Märkte: Erholung auf tiefem Niveau
Nach dem brutalsten Ausverkauf der letzten 21 Jahre versuchten die Märkte in der letzten Woche ein Comeback. Obwohl praktisch jeder Erholungsversuch abverkauft wurde, blieb in der Breite doch ein Plus hängen. Vor dem Handelsstart in die neue Woche, in der die US-Quartalssaison an Fahrt aufnimmt, überwiegt dennoch die Angst vor neuen Hiobsbotschaften.
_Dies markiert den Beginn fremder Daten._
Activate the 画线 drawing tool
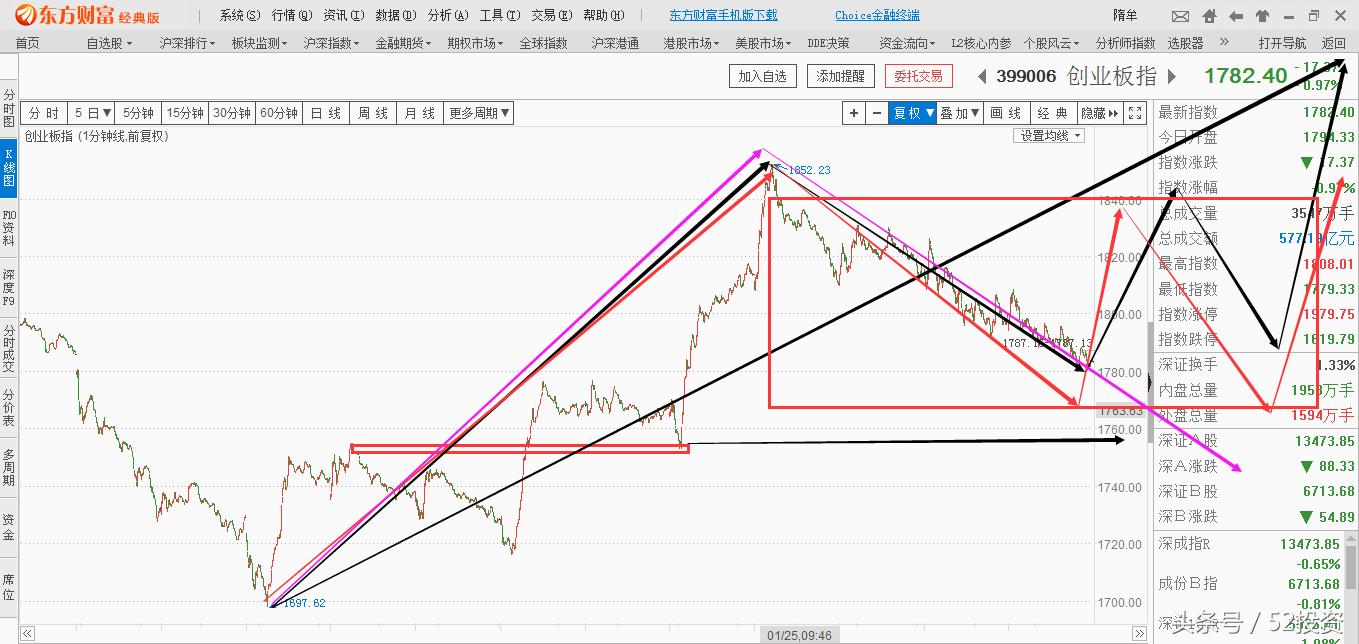This screenshot has height=644, width=1359. 1005,113
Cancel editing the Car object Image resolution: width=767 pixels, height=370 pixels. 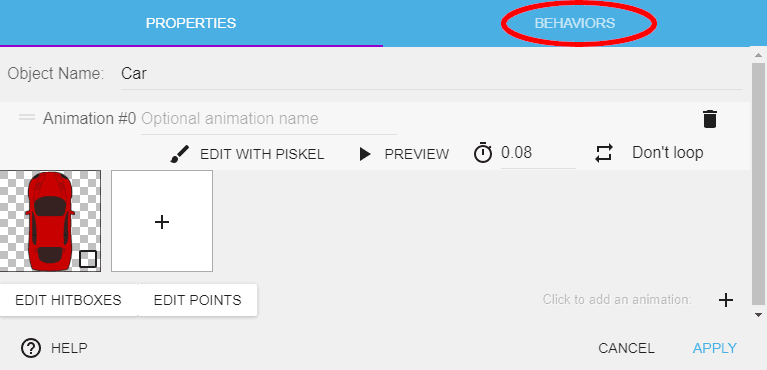click(x=626, y=348)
Für einige Wochen sah es so aus, als sollte das moderne Wirtschaftssystem von der Klippe fallen. Immer schneller und immer tiefer brachen die Weltbörsen in der vorvergangenen Woche ein – zwischen 18 Prozent im Dow Jones und 24 Prozent im Nikkei. Bei erdrutschartigen Verlusten in dieser Größenordnung braucht es kein Mathematikgenie, um die Wahrscheinlichkeit einer Gegenreaktion vorherzusagen.
Sie kam – und wie. Um mehr als zehn Prozent schossen die Aktienmärkte am letzten Montag in die Höhe. Doch die Rallye hielt nicht. Fast reflexartig ergriffen verunsicherte Anleger die Chance zum Ausverkauf, als der Dax wieder die Schwelle von 5300 Zählern überschritten hatte. Am Ende der Woche blieb der deutsche Aktienindex Dax bei nur noch 4782 Punkten stehen. Das sind zwar schon wieder fast 600 Punkte weniger als noch im Handelsverlauf am Dienstag, aber am Ende der Woche immerhin auch 5 Prozent mehr als noch sieben Tage zuvor. Gemessen am Startniveau des Jahres ist das jedoch nur ein schwacher Trost: Seit Januar liegt der deutsche Blue-Chip-Index nämlich um tiefrote 41 Prozent unter Wasser.